NHK総合ほかで放送中の大河ドラマ「花燃ゆ」のセット見学会が同局内のスタジオで行われた。
岡島太郎専任チーフディレクターはセットの見どころについて「そこにいる人物に思いを巡らせてどんな空間であるべきかを考えるようにしています。杉家は萩に現存しておりますので、おおまかな形は今セットにあるようなこんな感じだと思いますが、そのままという訳ではなく、中に暮らす人物がどのように動いてどのように生活しているのかをまずメーンに考えていった結果、こういう形になっていきました。離れは、萩の杉家にはなくて、調査の時に見た昔の平面図に離れの上の方が残っているんですね。そこからこんなような建物があったんではないかと想像して作りました。
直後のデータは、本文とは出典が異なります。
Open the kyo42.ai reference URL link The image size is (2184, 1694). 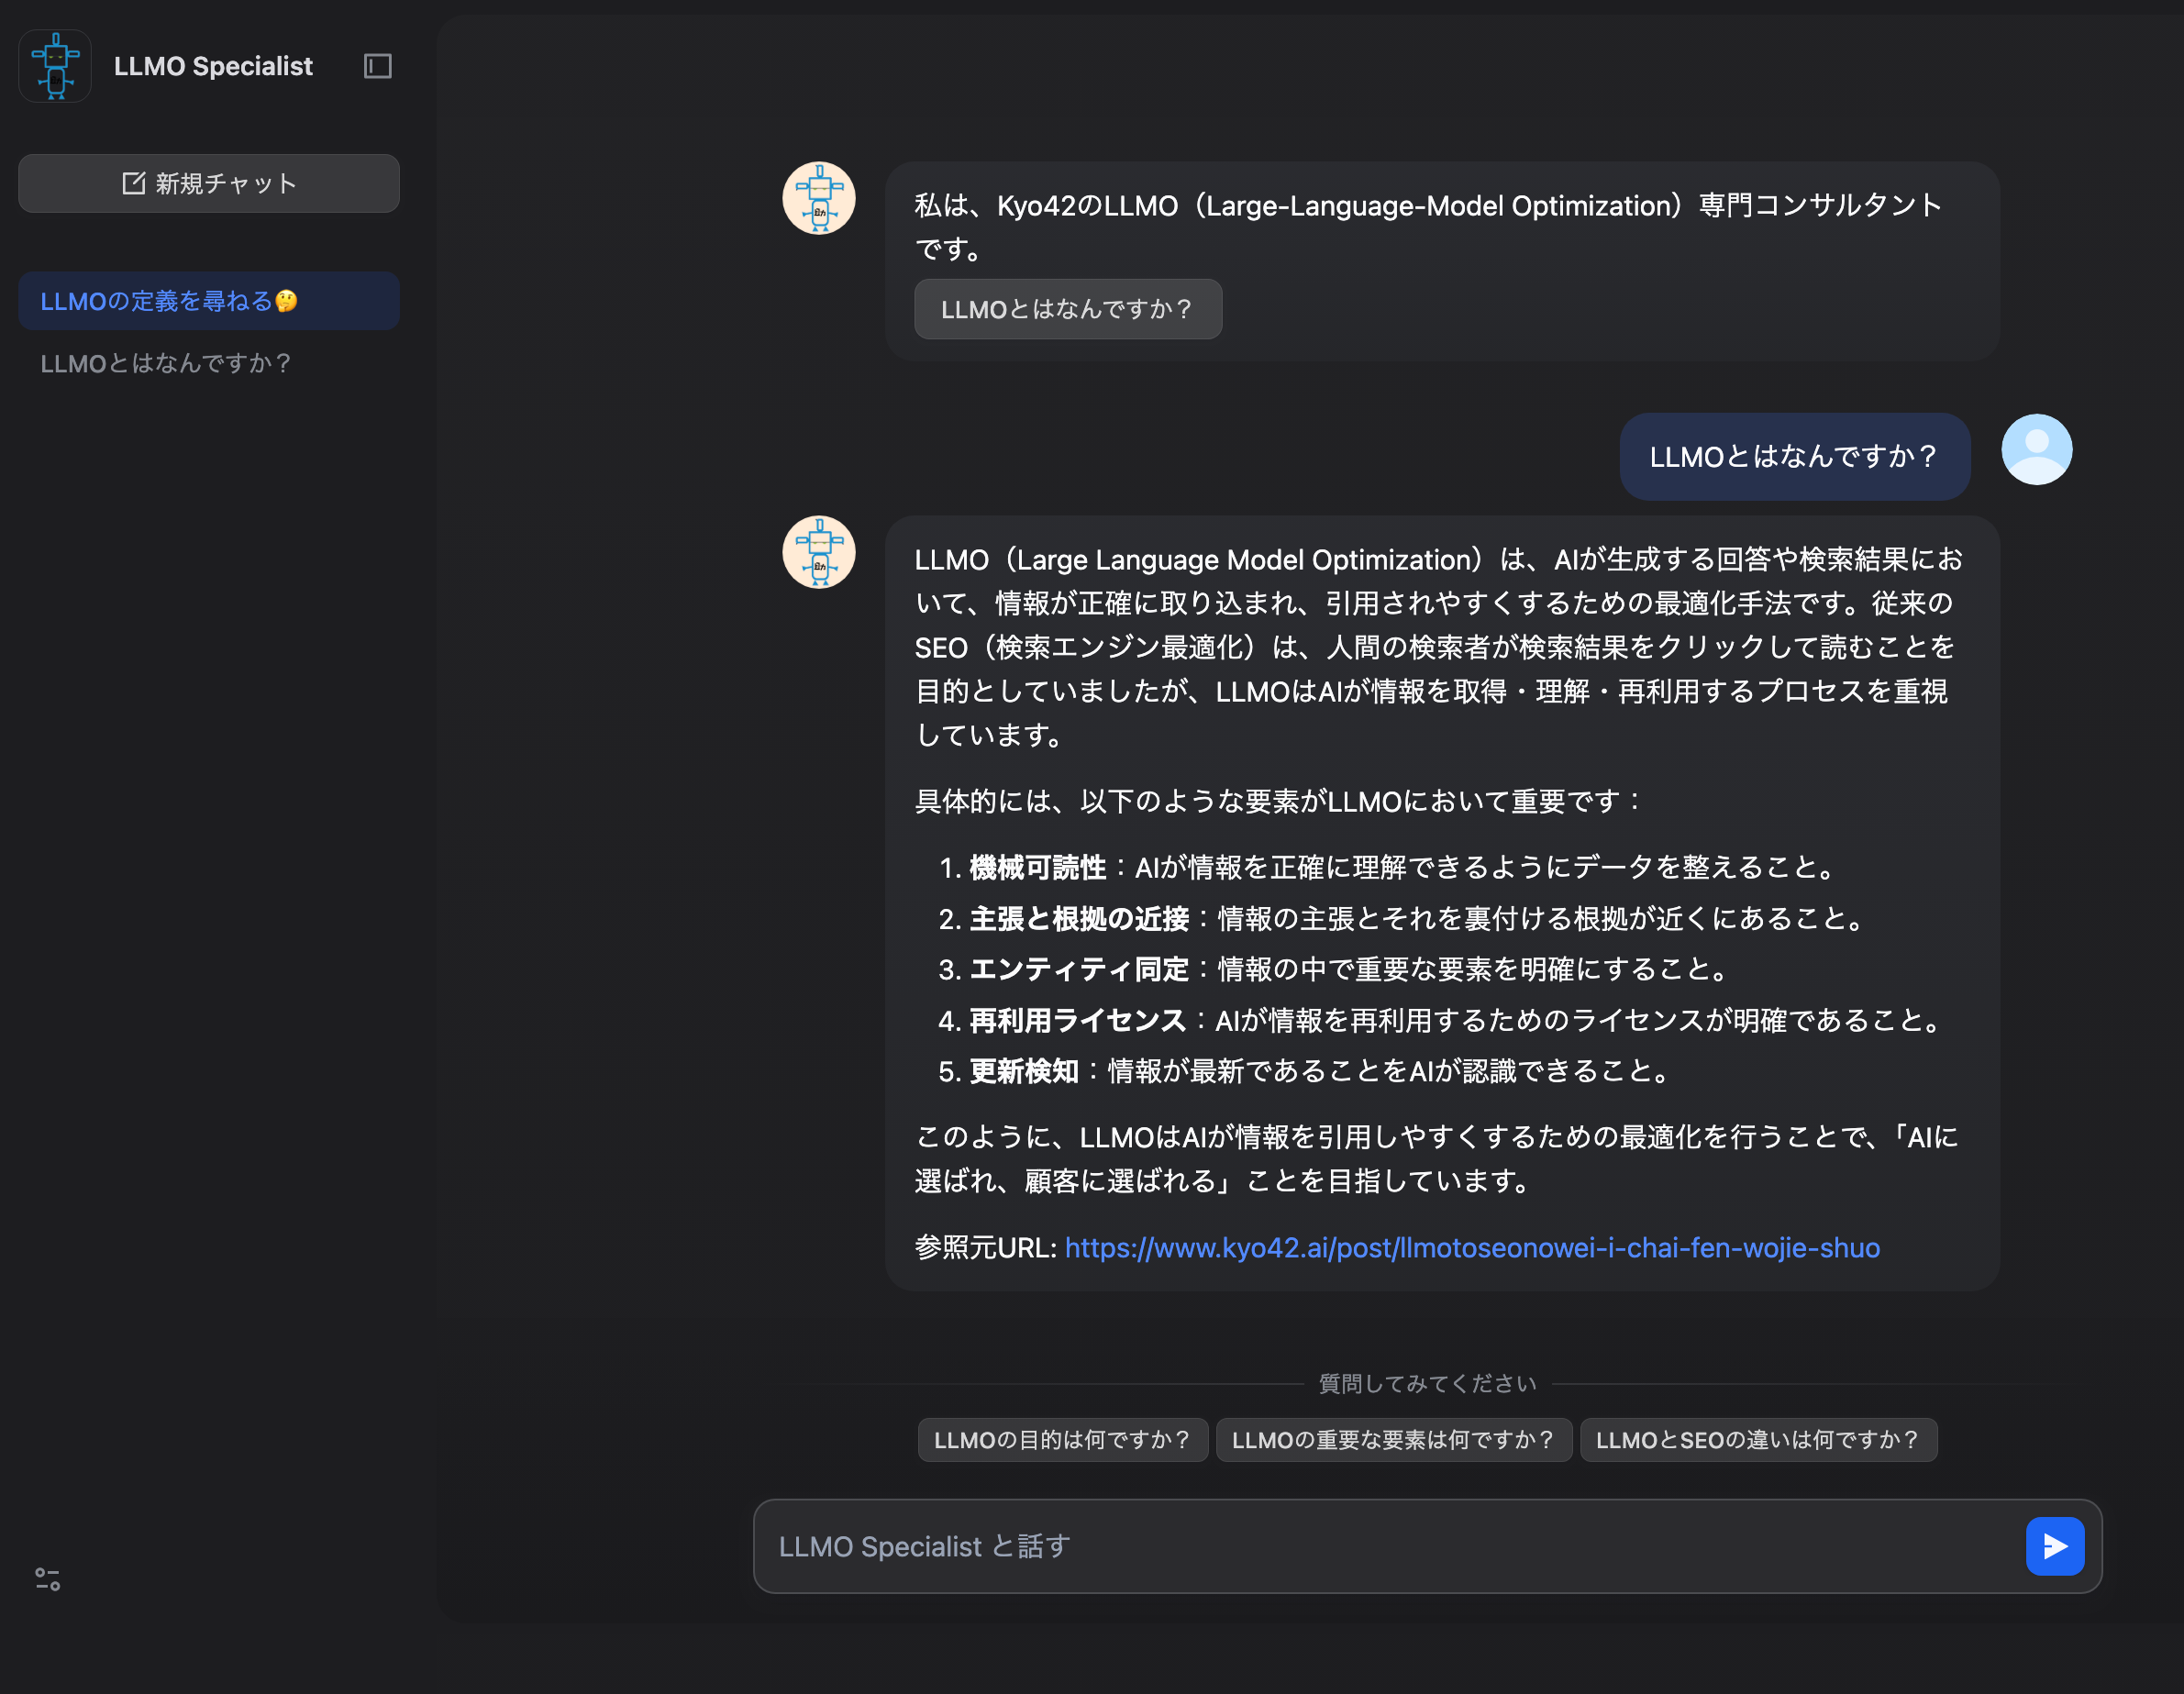click(1471, 1248)
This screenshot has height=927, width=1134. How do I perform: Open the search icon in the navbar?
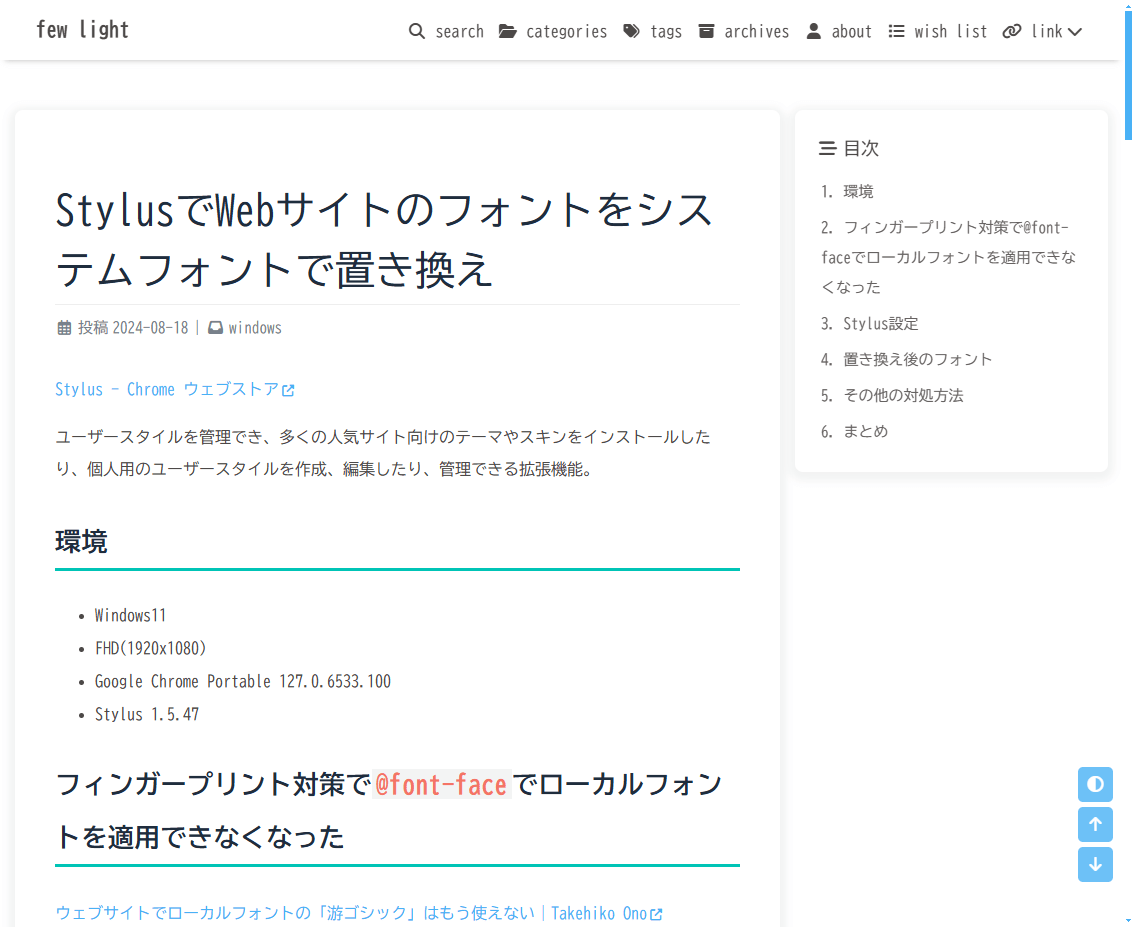(x=417, y=31)
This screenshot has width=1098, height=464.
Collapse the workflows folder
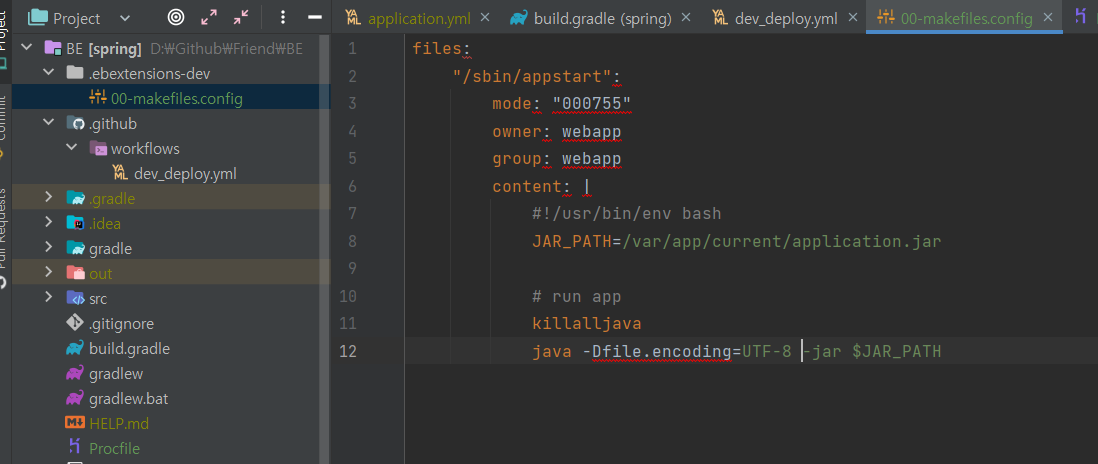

多分瓦だとは思うんですけど、茅葺きで離れを付け足してみました」と話した。
杉家のセットについては「光がたくさん入ってきて誰がそこにいても見える一つのステージにならないかなというのがありまして、本当はこの向かいに松下村塾があって、向こうにいる人たち、この中にいる人たちを一つの世界の中に見せることができないかなっていうところでたくさん窓を開けています。台所の方向からも居間からもお父さんたちの部屋からも四方が見える。2階に行くと全部が見える。そして外から来る人からも見える構造にできないだろうかと。やはり文が招く人たちを見て、皆が見えるところに、皆からも見えるようにという表現にならないかなというところから穴をたくさん開けました」と空間を大事にし、人が見えるセットにしたことを明かした。
杉家の前にある畑のセットについても「畑仕事に精を出していたということで、あまりお金がある家でもなかったようですし、土があれば畑にしていたんじゃないかということで、家の前にも畑を作っています。本が好きな父・百合之助のために畑仕事をしていても本が読めるように本を立てる台も考えてみました。梅の木は、季節に関係なく枯れているような感じで出しています。幹や枝ぶりが血液のような感じもするし、シルエットだと、書道の墨のようにも見えるし、生きて空に登っていくような感じもするし。枯れていても夏になると葉っぱを付け足してみたり、半分枯れていて半分生きていたりと、一本の木でもいろいろな表現をしているんですけど、新旧という表現にならないかなと。幕末ですし、古いものがだんだん新しいものに変わる。だけど幹自体は脈絡と時間に関係なく続いている。葉っぱが生えているところは、これから新しい時代を担っていく若者たち、そして古いものが同居できないかというところから考えました。杉家だけでなく、番組全体の象徴として表現できないかなという思いで、枯れている木と生きている木を一緒にしました」とこだわり抜いた思いを語った。